Abstract:
A gas turbine engine assembly comprising, a gearbox including a first housing that includes a first auxiliary gear drive on a first portion thereof, a second housing that includes a second auxiliary gear drive on a second portion thereof, and a third housing that includes a third auxiliary gear drive on a third portion thereof, the housings being interconnected so that the first portion of the first housing, the second portion of the second housing and the third portion of the third housing form a substantially triangular polyhedron shape, with the second portion of the second housing disposed between the first portion of the first housing and the third portion of the third housing. The first auxiliary gear drive, the second auxiliary gear drive and the third auxiliary gear drive project outwardly in mutually divergent directions.

Description:
FIELD 
       [0001]    The present disclosure relates to a gearbox for a gas turbine engine. 
       BACKGROUND 
       [0002]    A typical gas turbine engine for an aircraft may include an accessory drive gearbox. The gearbox is rotationally coupled to at least one spool of the engine by a tower shaft. The gearbox may be coupled to an engine core and enclosed by a core nacelle surrounding the engine core. A compact gearbox configuration may be desirable to fit within the space between the core nacelle and engine core. Reducing inventory of spare parts and the need for multiple dissimilar components is also desirable. 
       SUMMARY 
       [0003]    A system and method for coupling accessories to a gearbox of a turbine engine are described herein. In one exemplary embodiment, a first housing that includes a first auxiliary gear drive on a first portion thereof, a second housing that includes a second auxiliary gear drive on a second portion thereof, and a third housing that includes a third auxiliary gear drive on a third portion thereof. The housings are interconnected so that the first portion of the first housing, the second portion of the second housing and the third portion of the third housing form a substantially triangular polyhedron shape, with the second portion of the second housing disposed between the first portion of the first housing and the third portion of the third housing. The gear drives project outwardly in mutually divergent directions. 
         [0004]    In a further embodiment of any of the above, the first faces of the first and second housing portions are provided respectively by removable first and second covers. 

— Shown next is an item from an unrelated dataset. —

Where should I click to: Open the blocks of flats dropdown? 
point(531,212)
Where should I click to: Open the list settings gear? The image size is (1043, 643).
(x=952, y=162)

         [0005]    In a further embodiment of any of the above, a first set of bevel gears interconnects the first and third gear sets. A second set of bevel gears interconnects the second and third gear sets. 
         [0006]    In a further embodiment of any of the above, accessory drive components are secured to the accessory drive component mounts. 
         [0007]    In a further embodiment of any of the above, each of the first faces of the first and second housing portions includes accessory drive component mounts. 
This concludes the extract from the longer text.